Le test d’un chef et d’un gouvernement

Eh bien, on ne pourra pas dire que le premier ministre Alward s’est fait prier très longtemps avant de déclencher l’élection partielle du comté de Kent. Dès le lendemain de la convention d’investiture du Parti libéral qui confirmait son chef, Brian Gallant, comme candidat dans Kent, M. Alward a annoncé la tenue de l’élection partielle qui aura lieu le 15 avril. Le candidat du Parti progressiste-conservateur du Nouveau-Brunswick sera choisi ce soir.
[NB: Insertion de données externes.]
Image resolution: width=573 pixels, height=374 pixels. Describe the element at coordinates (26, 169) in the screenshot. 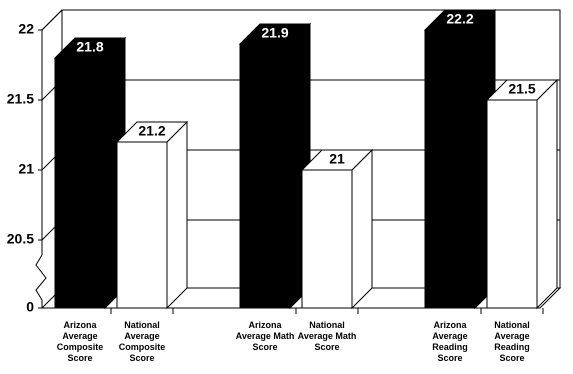

I see `y-tick-label: 21` at that location.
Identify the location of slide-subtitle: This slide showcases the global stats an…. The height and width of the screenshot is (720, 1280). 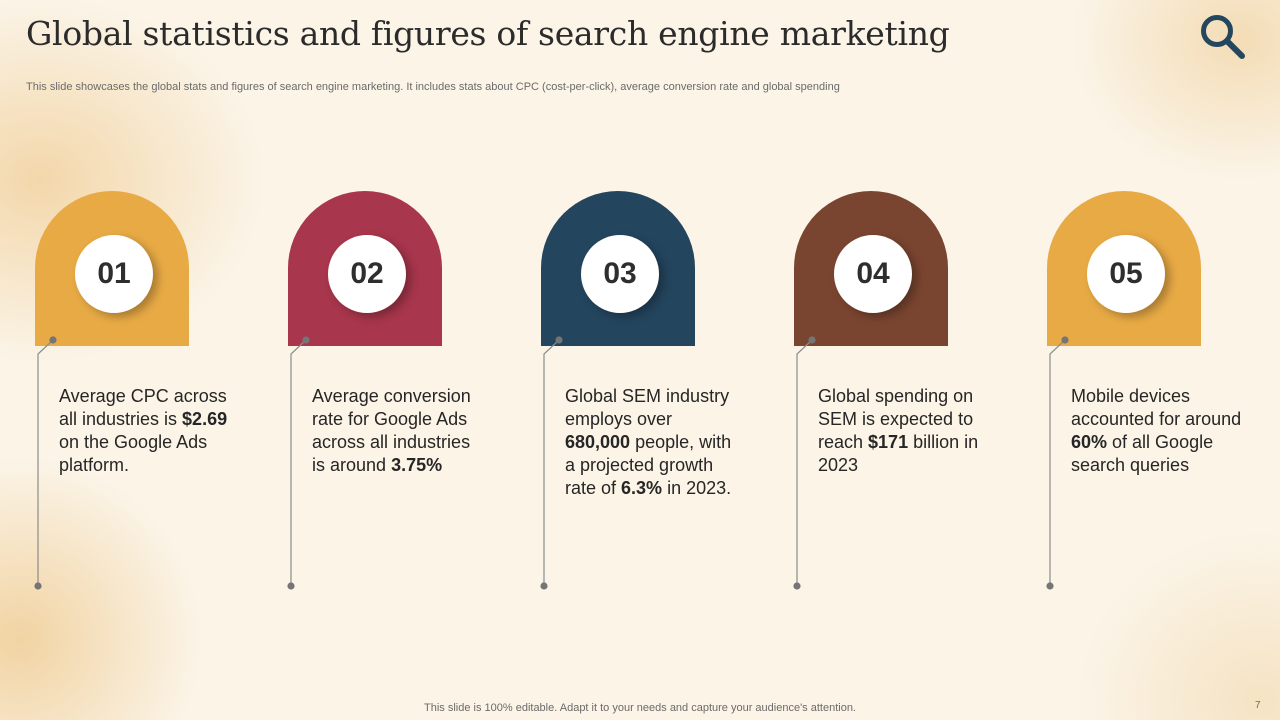
(433, 87).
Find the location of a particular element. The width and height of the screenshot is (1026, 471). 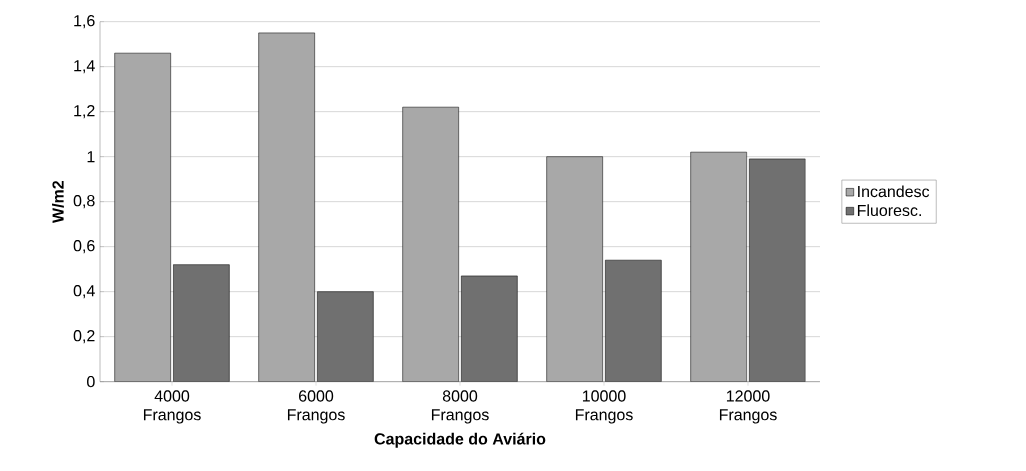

La campagne sera courte. Et à en juger par les propos du premier ministre Alward à l’annonce de l’élection partielle, le ton de la campagne sera acrimonieux. On n’en est pas tout à fait au ton conciliant, qui avait pu en surprendre quelques-uns au lendemain de la convention à la direction du Parti libéral, quand les conservateurs avaient offert de ne pas présenter de candidats contre M. Gallant pour faciliter son entrée à l’Assemblée législative. Il y avait cependant une condition: l’un des députés libéraux devait céder son siège. Mais comme aucun des députés libéraux à l’Assemblée législative n’avait démissionné, l’offre ne tient plus.

Difficile de blâmer les libéraux de ne pas avoir créé une vacance à l’Assemblée législative. Les treize députés qui représentent le Parti libéral à l’Assemblée législative sont ceux qui ont résisté à la vague bleue des élections de 2010. Ils peuvent donc être considérés comme les députés ayant les assises les plus solides dans leur circonscription respective.

En annonçant le déclenchement de l’élection partielle, M. Alward a déclaré que les électeurs de Kent allaient avoir «l’occasion de rendre un verdict au sujet de la façon dont le Parti libéral a géré le scandale Atcon, les 70 millions $ que les contribuables du Nouveau-Brunswick ont perdus.» C’est une affirmation pour le moins étrange. Bien sûr, c’est un gouvernement libéral qui a pris cette décision. Mais ni les membres du parti, ni même le caucus des libéraux n’ont été consultés dans cette décision. C’est le Conseil exécutif formé du Cabinet des ministres de l’administration Graham à qui revient cette décision. Brian Gallant ne faisait pas partie de ce gouvernement et il ne siégeait pas non plus au caucus libéral, n’étant pas député. Alors, faire de cette élection partielle une espèce de référendum sur l’affaire Atcon, c’est un peu tiré par les cheveux.

Quoi qu’il en soit, l’élection partielle dans Kent est un test important tant pour le chef du Parti libéral, que pour le gouvernement Alward.

Les conséquences et les enjeux sont beaucoup plus importants, cependant, pour M. Gallant: ce serait terriblement embarrassant pour lui s’il devait rater cette possibilité de se faire élire. Un tel échec infligé par l’électorat le placerait dans une position délicate et inconfortable comme chef de parti. En se fiant au reportage du journaliste Damien Dauphin publié dans nos pages lundi, les troupes libérales semblent toutefois gonflées à bloc en prévision de cette élection. Mais l’élection n’est pas gagnée pour autant. Bien sûr, la circonscription a été le fief des libéraux depuis très longtemps. Si en 1998 la victoire libérale a été facile, quand Shawn Graham a gagné cette élection partielle avec tout près de 65 % des voix exprimées, le résultat des autres élections a été beaucoup plus serré. En 2003, les libéraux ont acquis dans le comté de Kent 56 % des voix, 52 % en 2006 et 55 % en 2010. Si la marge était suffisante pour remporter l’élection, elle n’est pas insurmontable pour les adversaires des libéraux.

De son côté, le Parti progressiste conservateur du Nouveau-Brunswick aimerait bien remporter cette élection. Ce serait excellent pour le moral de ses troupes, moral un peu ébranlé par l’insatisfaction tenace à l’endroit du gouvernement Alward que manifeste l’échantillon de l’électorat dans les sondages. Une victoire de son parti dans Kent enverrait au premier ministre Alward le message que les électeurs préfèrent sa façon d’exercer le pouvoir à celle des libéraux. C’est pourquoi M. Alward tente de faire coller l’affaire Atcon au Parti libéral, plutôt qu’au gouvernement de Shawn Graham.

Il serait étonnant cependant que M. Alward gagne son pari. Habituellement, quand le taux d’insatisfaction est élevé à l’endroit d’un gouvernement, celui-ci ne connaît pas tellement de succès lors d’une élection partielle. À suivre.